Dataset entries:
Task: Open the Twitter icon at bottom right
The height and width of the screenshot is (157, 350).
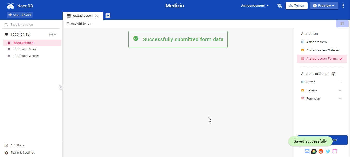Action: coord(328,151)
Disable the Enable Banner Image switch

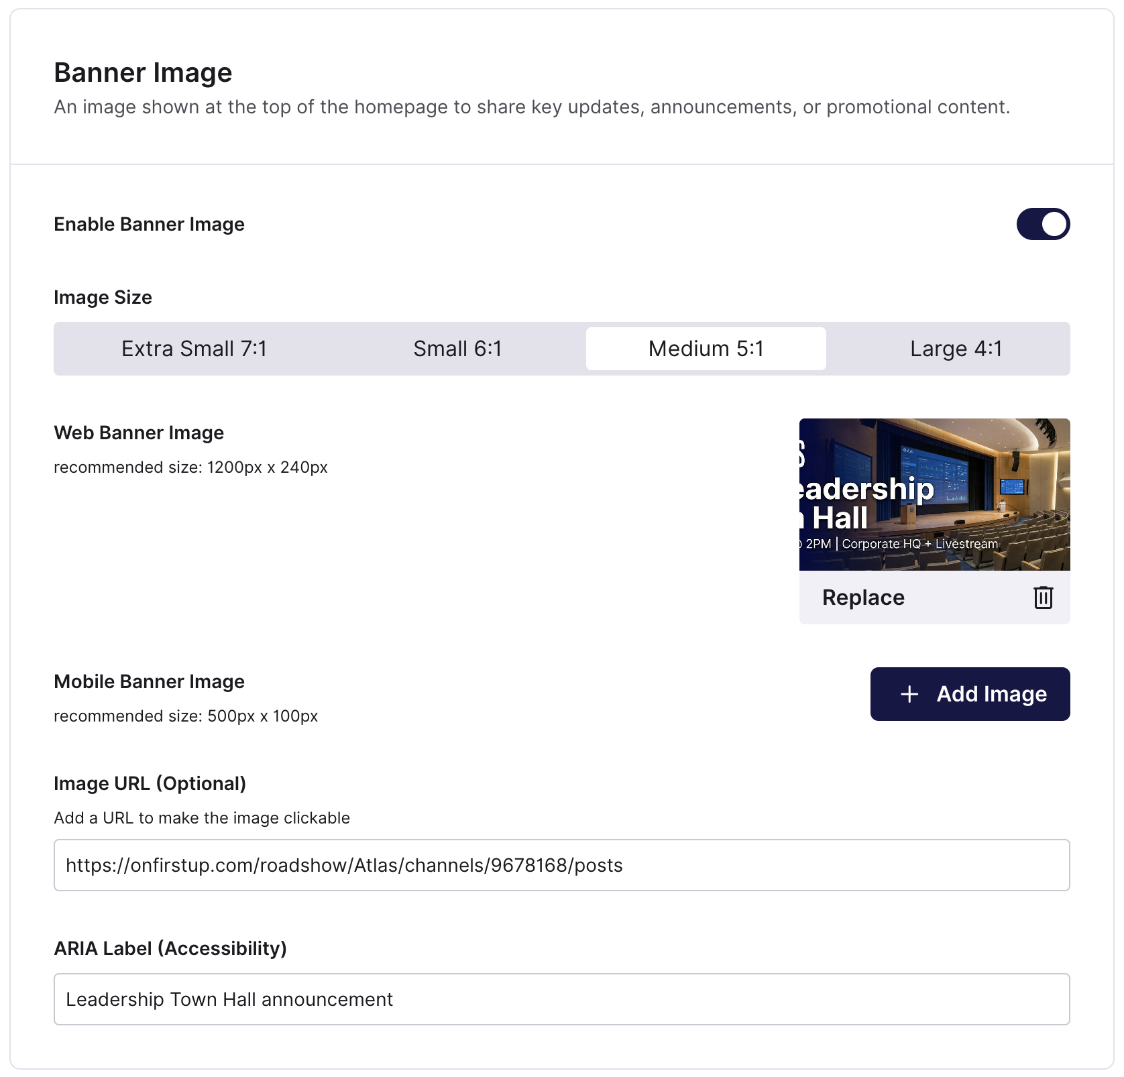[1043, 224]
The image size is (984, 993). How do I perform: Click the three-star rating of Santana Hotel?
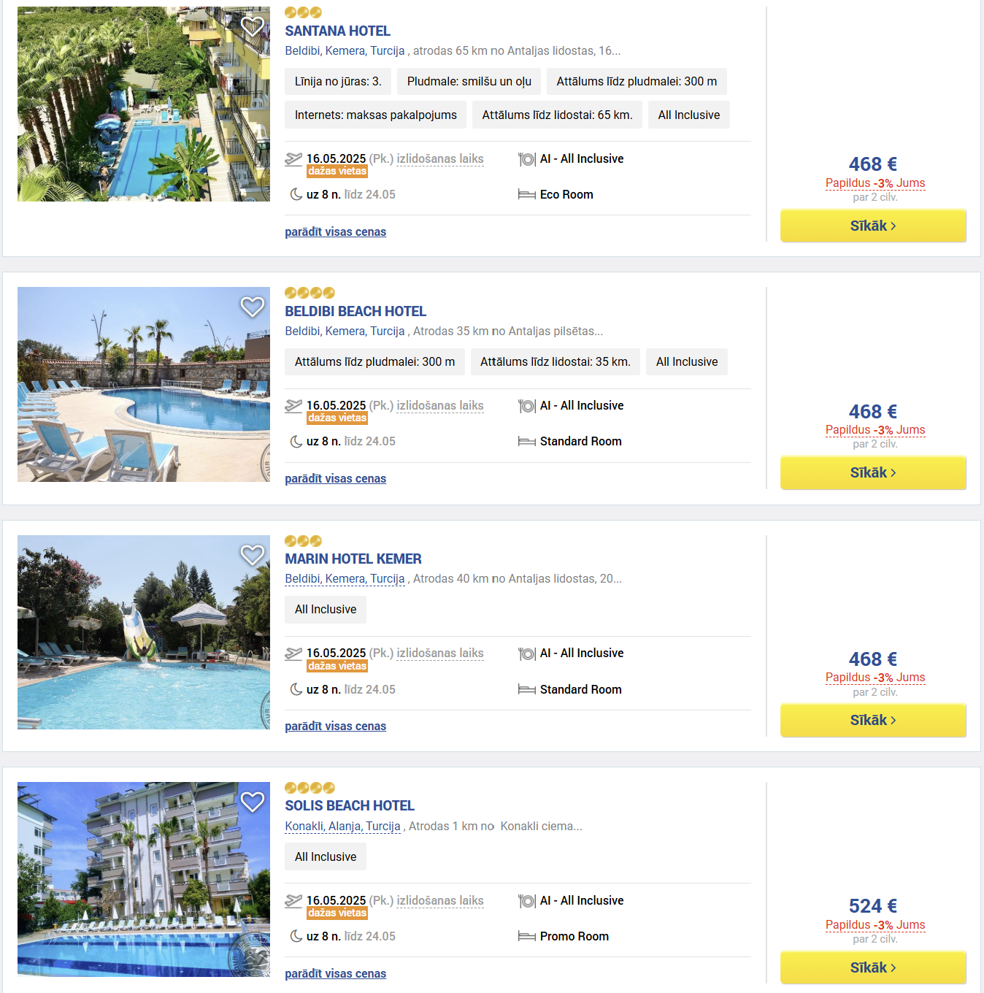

#### EXERCISE AIM
Write the records out again exactly; none of the pictures belong in the copy.

#### TASK ANSWER
Task: Open the Twitter icon at bottom right
The height and width of the screenshot is (157, 350).
Action: coord(328,151)
Disable the Enable Banner Image switch

[1043, 224]
The image size is (984, 993). How do I perform: Click the three-star rating of Santana Hotel?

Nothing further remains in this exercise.